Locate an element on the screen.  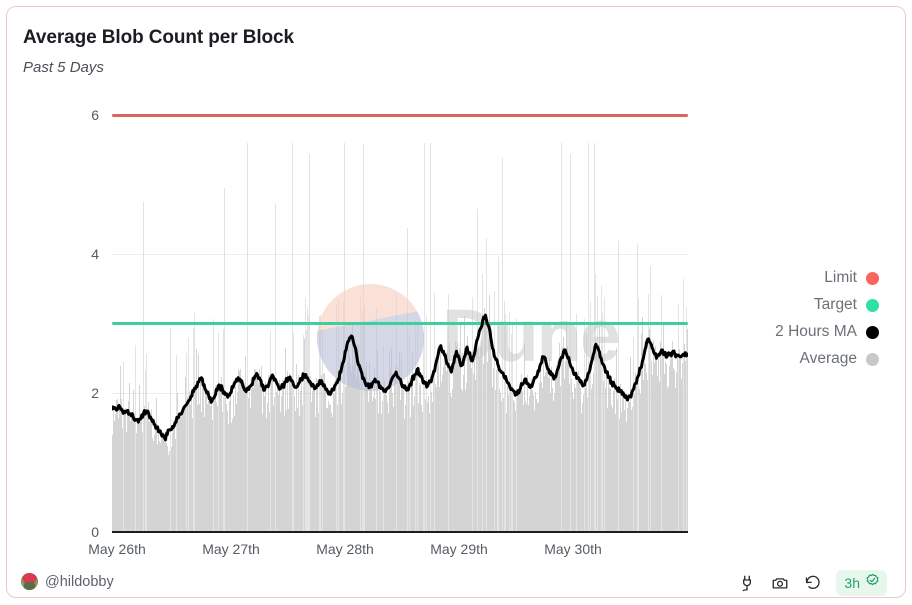
x-tick-label: May 29th is located at coordinates (459, 549).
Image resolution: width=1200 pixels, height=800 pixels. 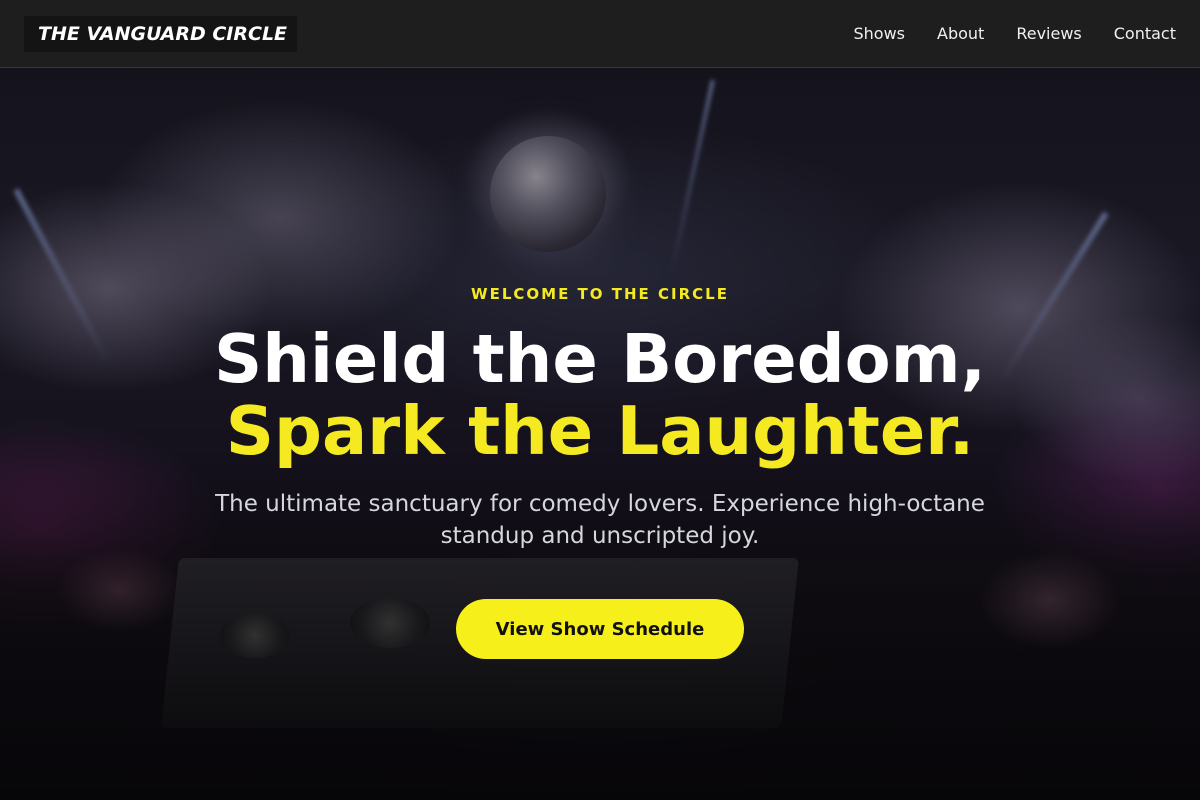 I want to click on view-show-schedule-button: View Show Schedule, so click(x=600, y=629).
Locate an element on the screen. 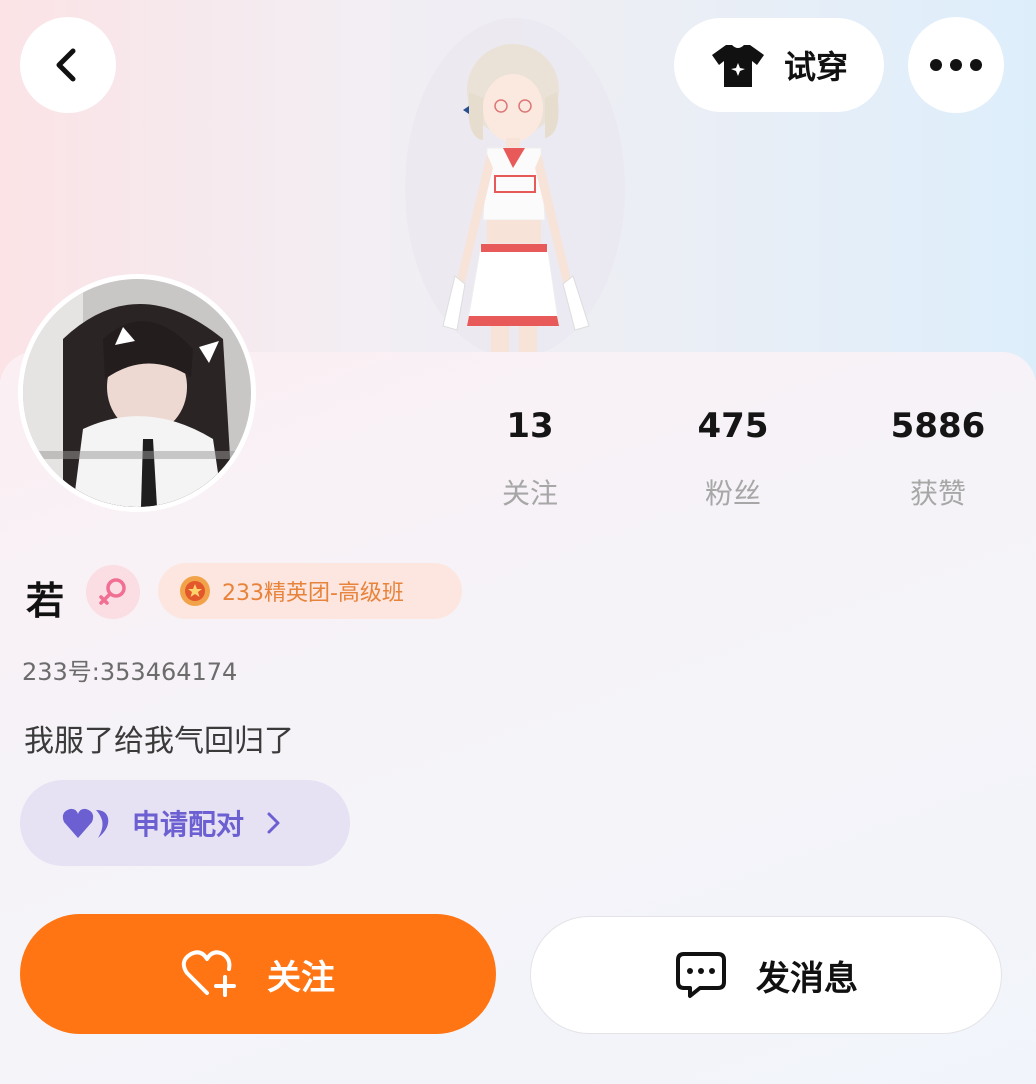 Image resolution: width=1036 pixels, height=1084 pixels. user-id: 233号:353464174 is located at coordinates (130, 670).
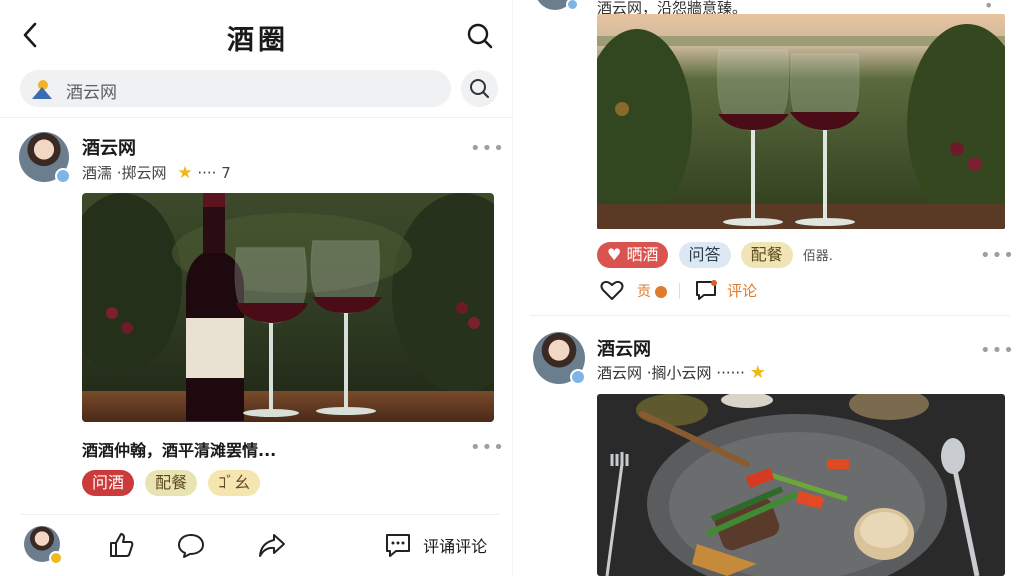  I want to click on back-button, so click(31, 35).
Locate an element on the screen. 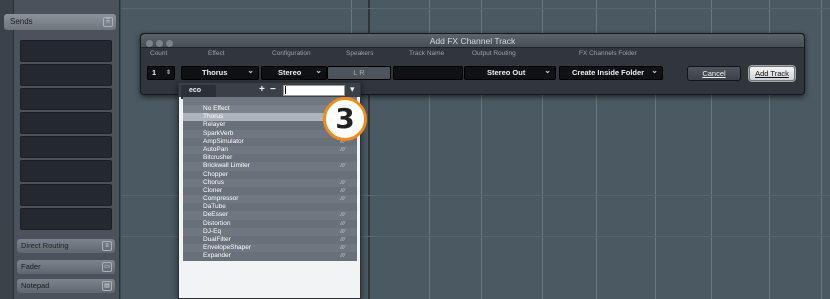  configuration-value: Stereo is located at coordinates (290, 72).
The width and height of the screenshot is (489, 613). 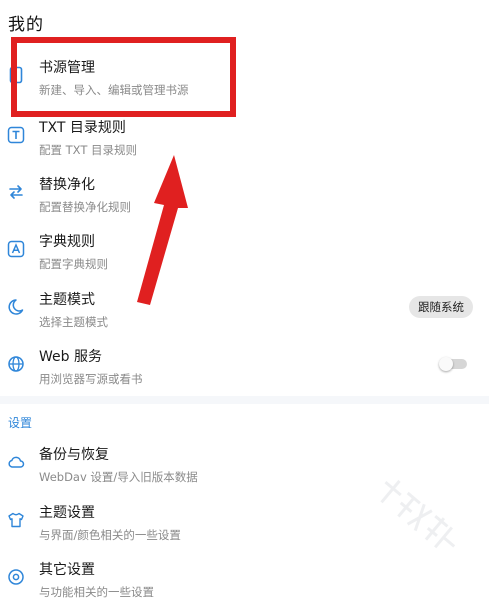 What do you see at coordinates (244, 400) in the screenshot?
I see `section-divider` at bounding box center [244, 400].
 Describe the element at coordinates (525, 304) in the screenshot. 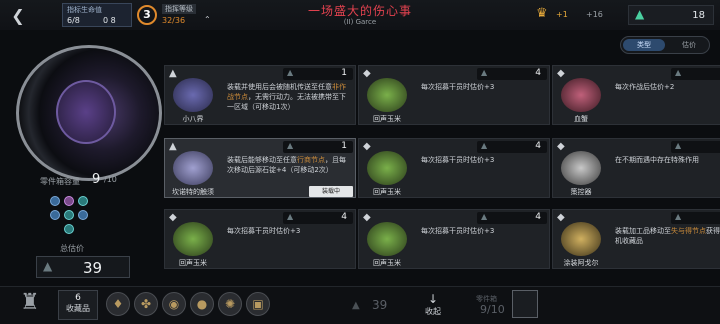

I see `parts-box-icon` at that location.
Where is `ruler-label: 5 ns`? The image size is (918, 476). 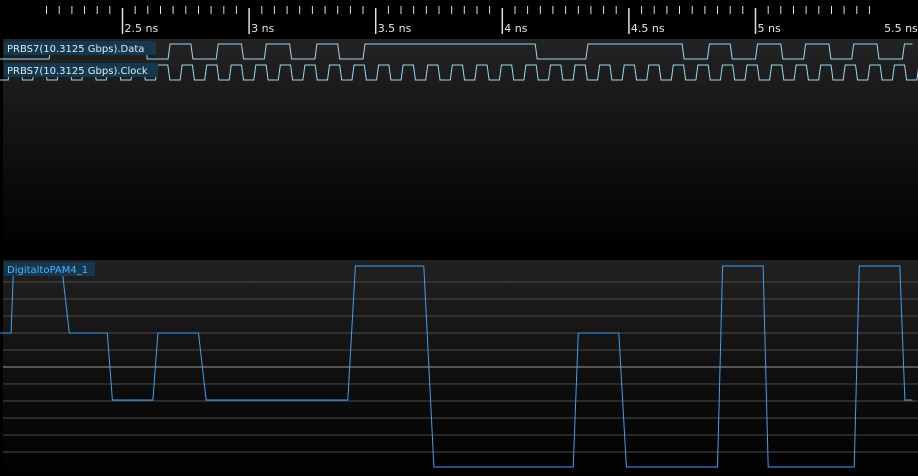 ruler-label: 5 ns is located at coordinates (770, 28).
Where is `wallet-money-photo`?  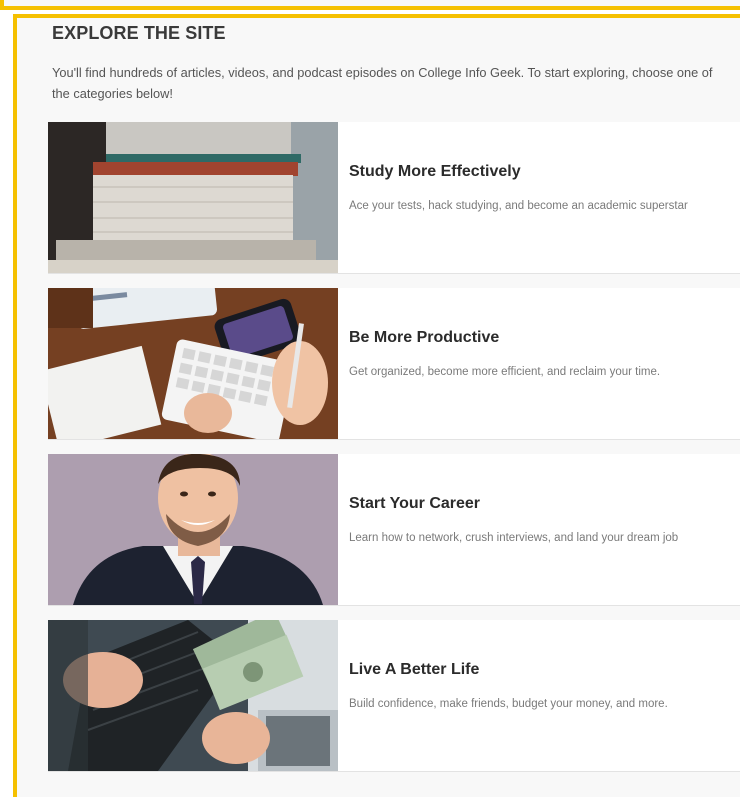
wallet-money-photo is located at coordinates (193, 696).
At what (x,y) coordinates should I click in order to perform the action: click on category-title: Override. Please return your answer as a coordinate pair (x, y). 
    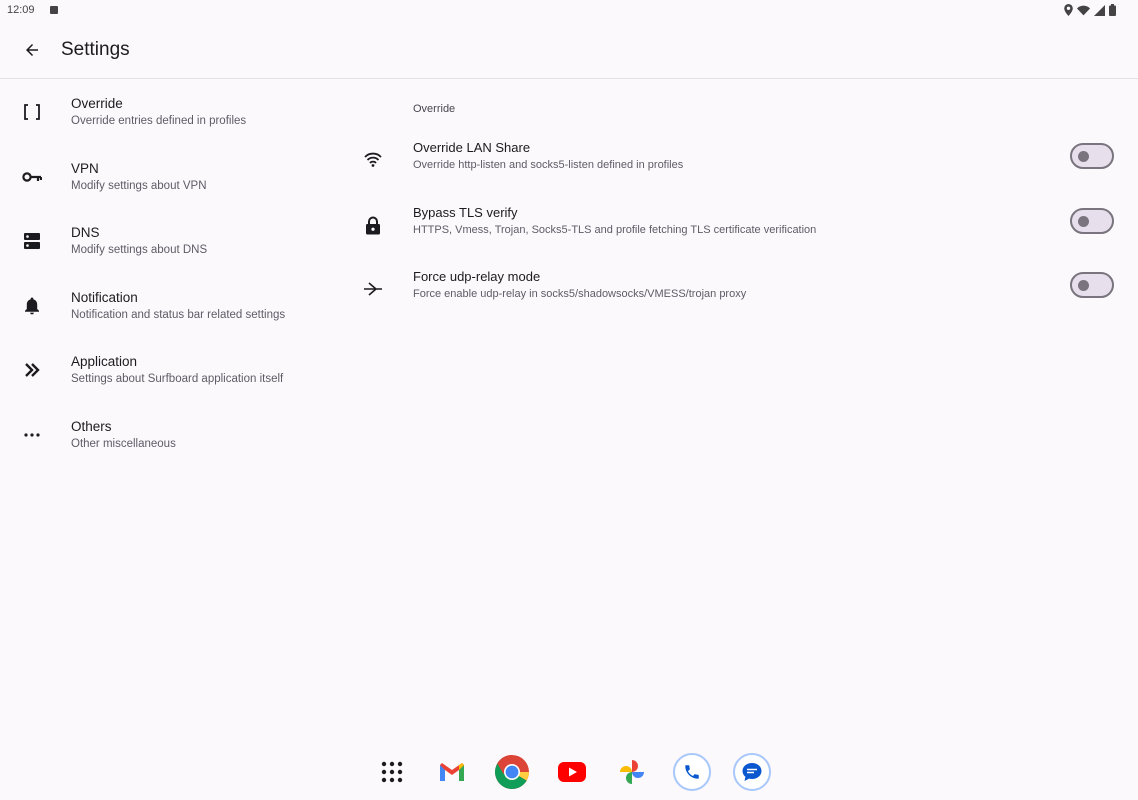
    Looking at the image, I should click on (97, 104).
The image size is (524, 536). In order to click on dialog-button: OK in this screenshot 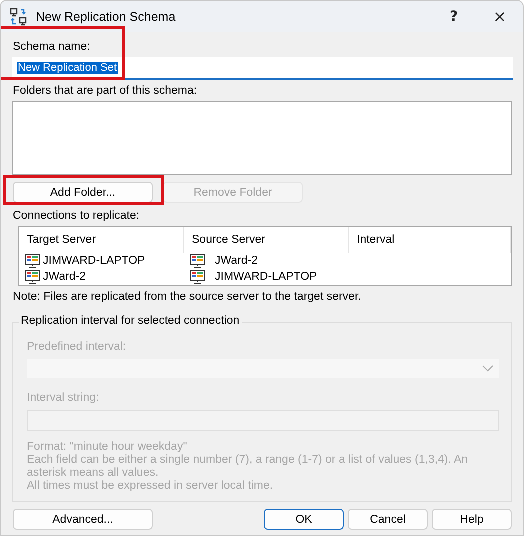, I will do `click(304, 520)`.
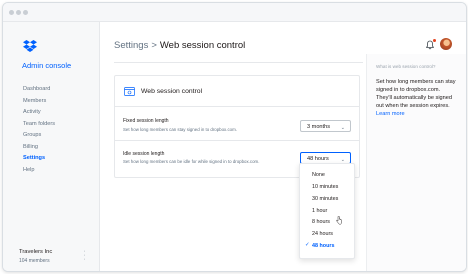 This screenshot has height=274, width=468. What do you see at coordinates (39, 102) in the screenshot?
I see `sidebar-item-members: Members` at bounding box center [39, 102].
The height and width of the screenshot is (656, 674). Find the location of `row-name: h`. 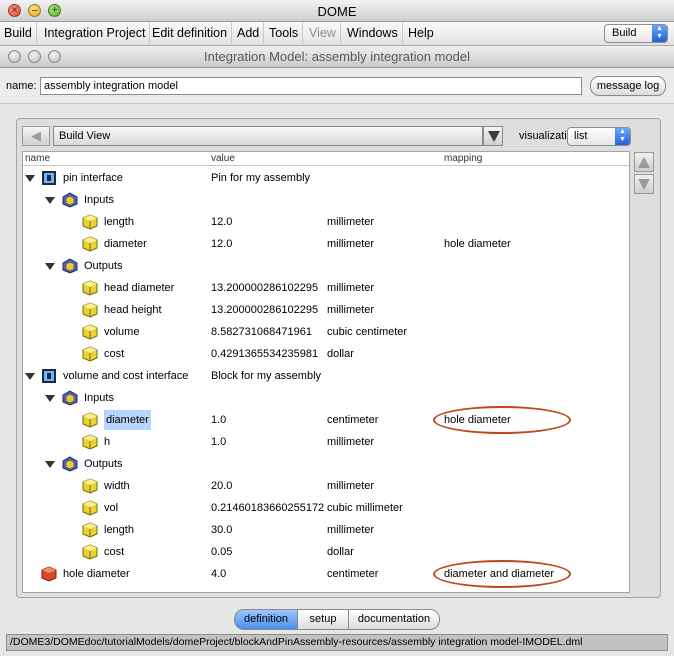

row-name: h is located at coordinates (107, 442).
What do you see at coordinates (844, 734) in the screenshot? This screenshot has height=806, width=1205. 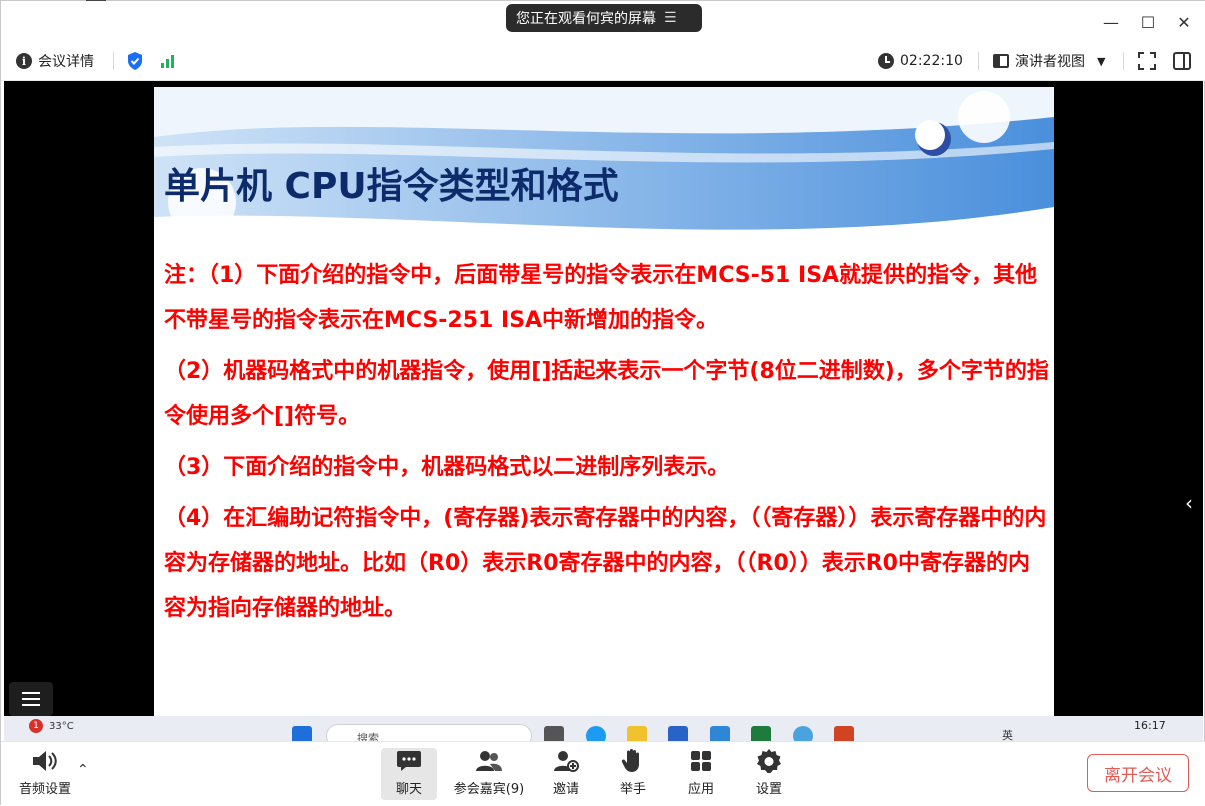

▶ PROBLEM STATEMENT
Count how many lines of the data above contain the string "should", matching case exactly. Reply with the number alone.

▶ RESPONSE BELOW
2